Work instructions: Set down the data that follows, exactly and completely.

Top of Supplied data

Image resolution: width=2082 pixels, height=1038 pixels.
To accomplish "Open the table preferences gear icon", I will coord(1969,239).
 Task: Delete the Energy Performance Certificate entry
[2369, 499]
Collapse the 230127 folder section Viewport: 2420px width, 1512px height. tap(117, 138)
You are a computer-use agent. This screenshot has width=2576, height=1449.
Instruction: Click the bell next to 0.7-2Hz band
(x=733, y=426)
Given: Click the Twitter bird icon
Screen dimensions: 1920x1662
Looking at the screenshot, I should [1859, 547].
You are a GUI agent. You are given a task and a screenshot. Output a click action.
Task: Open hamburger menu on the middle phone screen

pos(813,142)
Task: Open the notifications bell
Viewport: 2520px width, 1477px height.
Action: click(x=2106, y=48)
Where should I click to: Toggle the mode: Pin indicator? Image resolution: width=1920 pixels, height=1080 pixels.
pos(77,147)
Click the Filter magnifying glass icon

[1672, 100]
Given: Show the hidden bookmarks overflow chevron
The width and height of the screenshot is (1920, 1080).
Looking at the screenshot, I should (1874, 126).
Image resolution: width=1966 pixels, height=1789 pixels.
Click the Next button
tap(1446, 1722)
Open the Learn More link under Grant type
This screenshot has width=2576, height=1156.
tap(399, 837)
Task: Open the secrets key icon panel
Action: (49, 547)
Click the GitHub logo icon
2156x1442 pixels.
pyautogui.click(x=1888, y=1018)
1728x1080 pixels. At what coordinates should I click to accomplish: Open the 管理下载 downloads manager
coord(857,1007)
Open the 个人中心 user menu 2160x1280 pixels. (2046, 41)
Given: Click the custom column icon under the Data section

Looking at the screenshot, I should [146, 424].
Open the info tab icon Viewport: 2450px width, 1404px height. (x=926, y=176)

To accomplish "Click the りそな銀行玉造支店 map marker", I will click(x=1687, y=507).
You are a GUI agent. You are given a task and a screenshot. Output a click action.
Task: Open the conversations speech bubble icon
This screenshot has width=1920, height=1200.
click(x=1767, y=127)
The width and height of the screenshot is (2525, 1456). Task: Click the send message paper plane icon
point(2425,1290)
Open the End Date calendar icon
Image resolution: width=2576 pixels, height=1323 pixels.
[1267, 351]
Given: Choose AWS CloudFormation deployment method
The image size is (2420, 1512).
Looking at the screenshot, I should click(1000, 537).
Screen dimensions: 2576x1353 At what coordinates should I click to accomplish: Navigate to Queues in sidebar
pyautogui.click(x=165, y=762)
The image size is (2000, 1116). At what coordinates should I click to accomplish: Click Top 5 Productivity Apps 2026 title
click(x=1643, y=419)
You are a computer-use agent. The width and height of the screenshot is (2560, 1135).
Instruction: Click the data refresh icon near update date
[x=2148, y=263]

Bottom of Supplied data

Exercise answer:
Image resolution: width=2082 pixels, height=1038 pixels.
To accomplish "Open the table preferences gear icon", I will coord(1969,239).
 Task: Delete the Energy Performance Certificate entry
[2369, 499]
Collapse the 230127 folder section Viewport: 2420px width, 1512px height. tap(117, 138)
You are a computer-use agent. This screenshot has width=2576, height=1449.
Instruction: Click the bell next to 0.7-2Hz band
(x=733, y=426)
Given: Click the Twitter bird icon
Screen dimensions: 1920x1662
Looking at the screenshot, I should [1859, 547].
You are a GUI agent. You are given a task and a screenshot. Output a click action.
Task: Open hamburger menu on the middle phone screen

pos(813,142)
Task: Open the notifications bell
Viewport: 2520px width, 1477px height.
Action: click(x=2106, y=48)
Where should I click to: Toggle the mode: Pin indicator? Image resolution: width=1920 pixels, height=1080 pixels.
pos(77,147)
Click the Filter magnifying glass icon

[1672, 100]
Given: Show the hidden bookmarks overflow chevron
The width and height of the screenshot is (1920, 1080).
Looking at the screenshot, I should (1874, 126).
Image resolution: width=1966 pixels, height=1789 pixels.
Click the Next button
tap(1446, 1722)
Open the Learn More link under Grant type
This screenshot has width=2576, height=1156.
tap(399, 837)
Task: Open the secrets key icon panel
Action: (49, 547)
Click the GitHub logo icon
2156x1442 pixels.
pyautogui.click(x=1888, y=1018)
1728x1080 pixels. At what coordinates should I click to accomplish: Open the 管理下载 downloads manager
coord(857,1007)
Open the 个人中心 user menu 2160x1280 pixels. (2046, 41)
Given: Click the custom column icon under the Data section

Looking at the screenshot, I should [146, 424].
Open the info tab icon Viewport: 2450px width, 1404px height. (x=926, y=176)

To accomplish "Click the りそな銀行玉造支店 map marker", I will click(x=1687, y=507).
You are a GUI agent. You are given a task and a screenshot. Output a click action.
Task: Open the conversations speech bubble icon
This screenshot has width=1920, height=1200.
click(x=1767, y=127)
The width and height of the screenshot is (2525, 1456). Task: Click the send message paper plane icon
point(2425,1290)
Open the End Date calendar icon
Image resolution: width=2576 pixels, height=1323 pixels.
[1267, 351]
Given: Choose AWS CloudFormation deployment method
The image size is (2420, 1512).
Looking at the screenshot, I should click(1000, 537).
Screen dimensions: 2576x1353 At what coordinates should I click to accomplish: Navigate to Queues in sidebar
pyautogui.click(x=165, y=762)
The image size is (2000, 1116). At what coordinates should I click to accomplish: Click Top 5 Productivity Apps 2026 title
click(x=1643, y=419)
You are a computer-use agent. The width and height of the screenshot is (2560, 1135).
Instruction: Click the data refresh icon near update date
[x=2148, y=263]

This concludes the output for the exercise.